Here's one reason why: Robert Samuelson this morning regurgitates a piece of mendacious Republican spin that I'm tired of. I've finally had enough.

He needs to be retired, and the sooner the better:

Getting Past Budget Blab: It's the Bill Clinton Delusion: that the Democrats are now the party of "fiscal responsibility," because Clinton engineered the first budget surpluses (1998-2001) since 1969. The reality is that those surpluses stemmed more from good luck than from Clinton's policies.... [F]ederal spending as a share of GDP dropped from 22.1 percent in 1992 to 18.5 percent in 2001. How can anyone doubt Clinton's achievement? Easy. He didn't plan or predict those surpluses. They resulted mostly from an unanticipated surge in taxes flowing from the economic boom -- something that Clinton didn't create. As for lower spending, that mainly stemmed from the ending of the Cold War -- something else Clinton didn't cause. From 1992 to 2001 defense outlays dropped from 4.8 percent of GDP to 3 percent. Once budget surpluses occurred, interest payments fell from 3 percent of GDP in 1996 to 2 percent in 2001. Elsewhere in the budget, there was little spending restraint. Indeed, Clinton didn't originally promise to balance the budget. In his early years, he merely pledged "deficit reduction" -- Bush's present policy...

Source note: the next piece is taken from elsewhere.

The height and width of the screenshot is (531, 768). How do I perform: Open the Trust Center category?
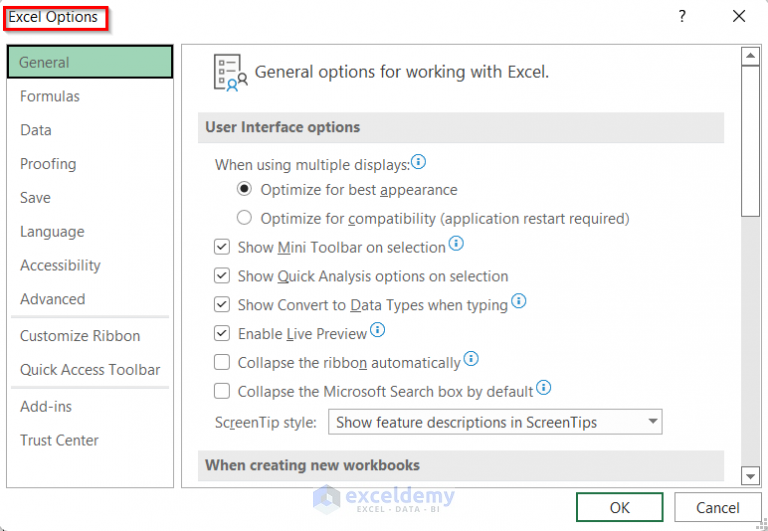click(x=61, y=440)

The best way to do the math is to start out with the fact that the federal budget was in deficit of 4.7% of GDP in 1992, and projected (as of April 1993) to rise to a deficit of 5.5% of GDP by 2000. Instead, it swung to a surplus of 2.4% in 2000--a swing of 7.9 percentage points. Of this:

  1. Approximately 2.0% is due to a booming economy.
  2. An extra 1.0% to the high value of capital gains taxes paid in 2000 because of the high value of the stock market.
  3. 3.0% to the effects of the Clinton-Mitchell-Foley 1993 deficit-reduction package.
  4. 1.8% to the effects of the 1990 Bush-Mitchell-Foley deficit reduction package (overwhelmingly the effects of the 1990 discretionary spending caps on defense spending).

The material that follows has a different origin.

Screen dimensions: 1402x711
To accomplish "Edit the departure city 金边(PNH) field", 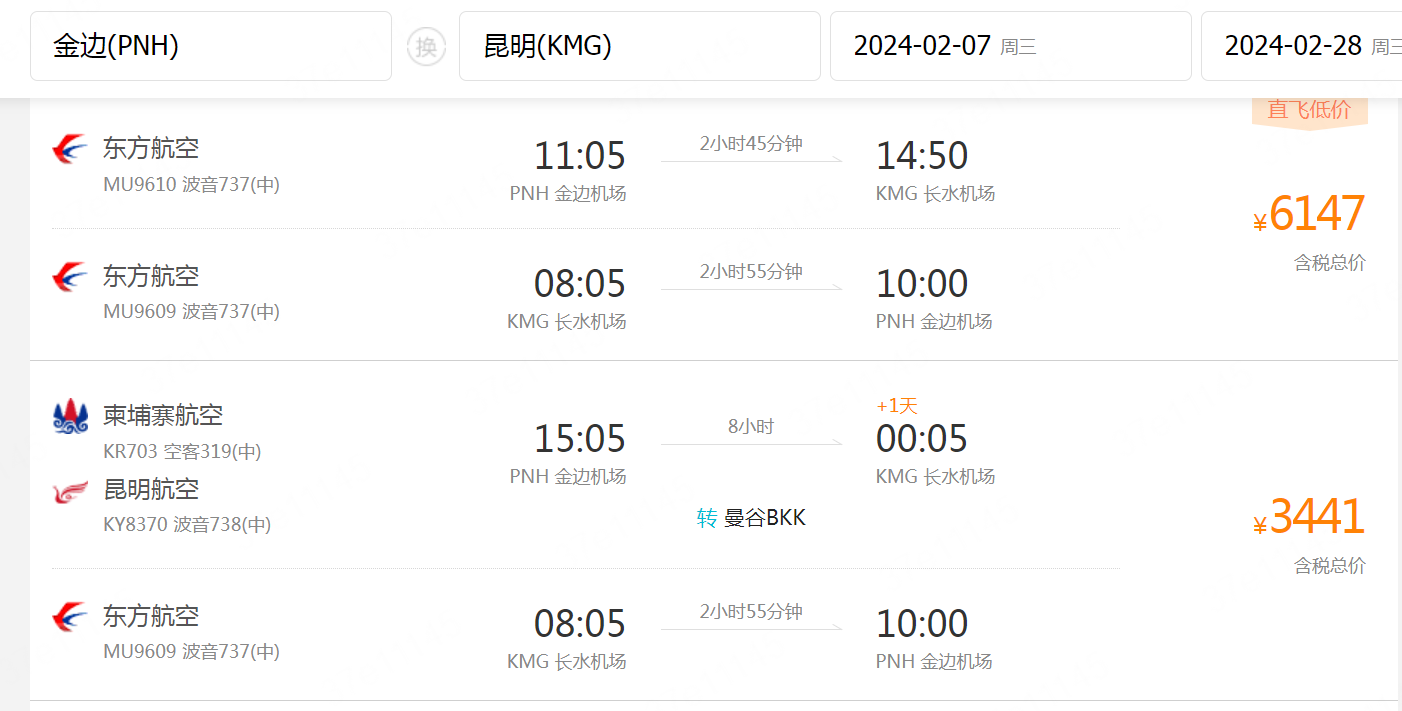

Some proportion of the booming economy was the result of good fiscal policy: deficit reduction allowed the Federal Reserve to keep interest rates lower than otherwise, and enabled businesses to more easily undertake the high-tech investments that produced so much American productivity growth in the 1990s.

Note that Samuelson is careful not to talk about how Clinton policies deserve credit for the reductions in the deficit that came from higher taxes. He is careful not to give credit to Clinton policies for reductions in the deficit that came from the fact that earlier deficit reduction reduced the outstanding debt on which interest had to be paid. He is careful not to give credit to Clinton policies for the effects of sane fiscal policy that allowed for lower interest rates and thus lower interest payments on outstanding debt. He is careful not to give credit to Clinton policies for deficit reduction produced by the caps on domestic discretionary spending.

Note Samuelson's phrase: those surpluses [of the 1990s] stemmed more from good luck than from Clinton's policies. That's "truthiness": without the stock market bubble and the economic boom, the U.S. would probably have had a trivial deficit in 2000. In that sense, that there were surpluses--rather than small deficits--is "mostly" from the economic boom. But that's not the truth: Clinton did a great deal of heavy lifting to massively improve America's fiscal situation in the 1990s. Whatever else you think of Clinton, this was a real accomplishment for which Clinton deserves credit.

Note that Samuelson doesn't quite say Clinton policies had little to do with the improvement in America's fiscal balance in the 1990s. But that's what he wants his readers to think: that Clinton policies did little.

Why? I don't know why he wants to misrepresent fiscal policy in the 1990s. I can't even call Robert Samuelson a right-wing hack. The real right-wingers I know openly and aggressively say that Clinton's fiscal policies were vastly, vastly preferable to Bush's. Republican hack? Establishment hack? Tell me what I should call Samuelson, and why he is doing what he is doing.

I do know that if the Washington Post wants to reduce its reputation as a swamp of mendacious Republican-biased spin, retiring Robert Samuelson would be a good start.